Reader: Hashem created Mankind in his image. Man and woman did he create them. But then He took the man and put him in the garden. From the man's rib he created a woman. Is this man the man he first created? What happened to the women that was initially created “In our image?” Also, if Adam and Eve were the original DNA of the later Hebrews who due to Abraham became the first Jews, this line of evolution must have passed through Noah. Was Noah a DNA Jew, or a Jew “in advance?” If so, then if all the earth’s people were destroyed by the flood, the human race that came after had Noah's DNA making all the gentiles biological Jews, or pre-Hebrews. Can you explain?
–Label Goodman
Rabbi: Genesis offers a few accounts of the same Adam and Eve to draw out various lessons. Adam was “made from the earth” but the process is not known: Did he evolve (from prehistoric man), or was he created anew? Human remains date back 300,000 years…longer than Adam who is only 5782 years old.
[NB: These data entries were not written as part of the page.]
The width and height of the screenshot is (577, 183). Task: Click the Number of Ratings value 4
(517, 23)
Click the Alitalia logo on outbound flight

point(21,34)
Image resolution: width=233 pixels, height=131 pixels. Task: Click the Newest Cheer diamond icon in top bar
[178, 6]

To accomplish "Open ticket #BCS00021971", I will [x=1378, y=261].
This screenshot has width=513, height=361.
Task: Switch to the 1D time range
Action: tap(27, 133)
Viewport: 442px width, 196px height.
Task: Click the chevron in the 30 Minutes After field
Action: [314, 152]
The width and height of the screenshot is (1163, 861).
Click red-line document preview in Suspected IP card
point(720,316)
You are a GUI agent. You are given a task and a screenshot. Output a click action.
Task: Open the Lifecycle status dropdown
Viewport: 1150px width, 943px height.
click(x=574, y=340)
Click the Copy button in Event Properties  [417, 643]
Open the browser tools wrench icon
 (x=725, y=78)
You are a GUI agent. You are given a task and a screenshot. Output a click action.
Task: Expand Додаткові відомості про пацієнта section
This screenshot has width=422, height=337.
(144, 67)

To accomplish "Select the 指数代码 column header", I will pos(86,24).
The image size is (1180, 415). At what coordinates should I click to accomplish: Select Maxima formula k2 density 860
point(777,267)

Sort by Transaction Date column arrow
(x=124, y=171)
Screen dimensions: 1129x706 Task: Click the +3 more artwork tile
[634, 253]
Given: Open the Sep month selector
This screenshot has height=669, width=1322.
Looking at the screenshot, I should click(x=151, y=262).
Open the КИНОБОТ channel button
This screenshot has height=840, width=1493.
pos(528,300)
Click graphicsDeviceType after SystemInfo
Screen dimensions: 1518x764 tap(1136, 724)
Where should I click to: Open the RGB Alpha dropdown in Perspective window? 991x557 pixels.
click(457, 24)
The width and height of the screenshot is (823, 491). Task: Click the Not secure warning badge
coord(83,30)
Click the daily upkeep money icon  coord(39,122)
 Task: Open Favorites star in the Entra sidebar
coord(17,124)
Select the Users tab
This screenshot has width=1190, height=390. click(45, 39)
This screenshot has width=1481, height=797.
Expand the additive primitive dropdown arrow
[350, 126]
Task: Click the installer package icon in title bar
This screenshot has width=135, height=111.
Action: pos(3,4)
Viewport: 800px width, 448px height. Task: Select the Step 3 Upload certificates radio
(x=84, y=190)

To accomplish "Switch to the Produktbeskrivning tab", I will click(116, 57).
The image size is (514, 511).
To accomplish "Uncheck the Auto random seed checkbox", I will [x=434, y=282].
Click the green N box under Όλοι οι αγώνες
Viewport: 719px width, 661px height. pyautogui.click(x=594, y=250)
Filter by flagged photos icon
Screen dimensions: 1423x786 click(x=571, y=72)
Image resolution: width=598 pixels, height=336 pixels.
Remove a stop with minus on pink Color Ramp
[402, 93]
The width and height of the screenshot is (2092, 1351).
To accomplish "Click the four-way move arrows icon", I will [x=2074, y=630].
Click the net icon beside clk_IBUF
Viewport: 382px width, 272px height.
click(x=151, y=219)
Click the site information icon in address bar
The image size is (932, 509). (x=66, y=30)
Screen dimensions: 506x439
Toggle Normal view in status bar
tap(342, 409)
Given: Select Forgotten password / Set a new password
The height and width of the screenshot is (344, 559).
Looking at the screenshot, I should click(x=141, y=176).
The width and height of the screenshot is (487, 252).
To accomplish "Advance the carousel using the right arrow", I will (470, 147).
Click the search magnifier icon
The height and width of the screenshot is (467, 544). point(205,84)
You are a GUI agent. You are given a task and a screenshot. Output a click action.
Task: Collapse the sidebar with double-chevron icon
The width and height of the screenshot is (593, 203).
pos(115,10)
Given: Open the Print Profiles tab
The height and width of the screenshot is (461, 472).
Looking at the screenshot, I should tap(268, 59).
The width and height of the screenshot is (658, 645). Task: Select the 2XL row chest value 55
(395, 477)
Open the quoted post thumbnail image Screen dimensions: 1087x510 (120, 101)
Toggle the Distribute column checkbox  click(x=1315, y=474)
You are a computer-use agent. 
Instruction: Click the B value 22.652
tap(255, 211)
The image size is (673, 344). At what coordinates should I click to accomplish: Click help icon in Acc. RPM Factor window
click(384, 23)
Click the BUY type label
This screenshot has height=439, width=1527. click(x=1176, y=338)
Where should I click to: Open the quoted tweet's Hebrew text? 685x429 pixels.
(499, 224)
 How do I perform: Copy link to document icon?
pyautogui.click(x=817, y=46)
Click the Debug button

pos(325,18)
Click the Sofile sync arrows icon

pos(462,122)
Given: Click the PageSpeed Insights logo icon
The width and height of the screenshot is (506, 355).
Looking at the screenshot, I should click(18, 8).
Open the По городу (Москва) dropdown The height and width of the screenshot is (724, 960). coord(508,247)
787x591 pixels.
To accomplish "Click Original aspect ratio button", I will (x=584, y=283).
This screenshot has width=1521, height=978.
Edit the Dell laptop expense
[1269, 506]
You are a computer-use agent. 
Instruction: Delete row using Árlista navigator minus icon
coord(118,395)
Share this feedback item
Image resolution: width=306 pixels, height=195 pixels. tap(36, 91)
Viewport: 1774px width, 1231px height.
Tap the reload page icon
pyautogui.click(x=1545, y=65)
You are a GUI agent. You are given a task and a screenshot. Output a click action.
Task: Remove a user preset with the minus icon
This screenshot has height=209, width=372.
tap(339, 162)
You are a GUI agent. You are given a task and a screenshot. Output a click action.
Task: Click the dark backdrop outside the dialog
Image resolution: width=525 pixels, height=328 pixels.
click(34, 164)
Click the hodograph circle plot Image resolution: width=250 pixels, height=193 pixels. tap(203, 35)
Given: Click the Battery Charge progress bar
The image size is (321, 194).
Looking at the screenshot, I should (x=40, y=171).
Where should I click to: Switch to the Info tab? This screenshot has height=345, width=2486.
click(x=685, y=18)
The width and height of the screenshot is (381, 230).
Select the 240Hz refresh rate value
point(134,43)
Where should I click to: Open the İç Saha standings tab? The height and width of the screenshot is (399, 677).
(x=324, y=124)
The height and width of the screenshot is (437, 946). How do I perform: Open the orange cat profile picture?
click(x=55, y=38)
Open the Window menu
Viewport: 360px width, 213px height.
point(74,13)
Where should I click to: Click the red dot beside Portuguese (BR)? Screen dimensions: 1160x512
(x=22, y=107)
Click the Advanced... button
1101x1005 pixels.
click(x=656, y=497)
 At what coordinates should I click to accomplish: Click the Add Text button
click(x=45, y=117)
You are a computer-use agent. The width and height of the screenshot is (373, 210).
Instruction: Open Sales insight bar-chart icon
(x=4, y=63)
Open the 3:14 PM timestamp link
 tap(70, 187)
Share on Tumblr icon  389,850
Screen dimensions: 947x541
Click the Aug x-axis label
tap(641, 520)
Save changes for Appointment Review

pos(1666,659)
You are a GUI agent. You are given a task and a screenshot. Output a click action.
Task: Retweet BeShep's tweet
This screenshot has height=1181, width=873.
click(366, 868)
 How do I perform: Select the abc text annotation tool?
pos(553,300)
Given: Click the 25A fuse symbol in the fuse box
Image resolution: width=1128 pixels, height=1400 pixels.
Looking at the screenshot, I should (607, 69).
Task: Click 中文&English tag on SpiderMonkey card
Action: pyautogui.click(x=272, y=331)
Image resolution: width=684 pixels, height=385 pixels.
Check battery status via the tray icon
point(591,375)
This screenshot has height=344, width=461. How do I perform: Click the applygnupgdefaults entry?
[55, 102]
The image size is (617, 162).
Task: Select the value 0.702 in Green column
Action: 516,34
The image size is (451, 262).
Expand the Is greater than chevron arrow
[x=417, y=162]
Regarding DNA, all mankind descends from Adam and Eve, through Noah and his family. Jews did not exist yet. The “Jew” is a group of descendants of the 12 Tribes obligated in Torah. But the “Jew” is not a different DNA type. The Jew is a human who has Torah obligations. God created a single human race, and from them, He selected a group of monotheists to receive His Torah to teach mankind.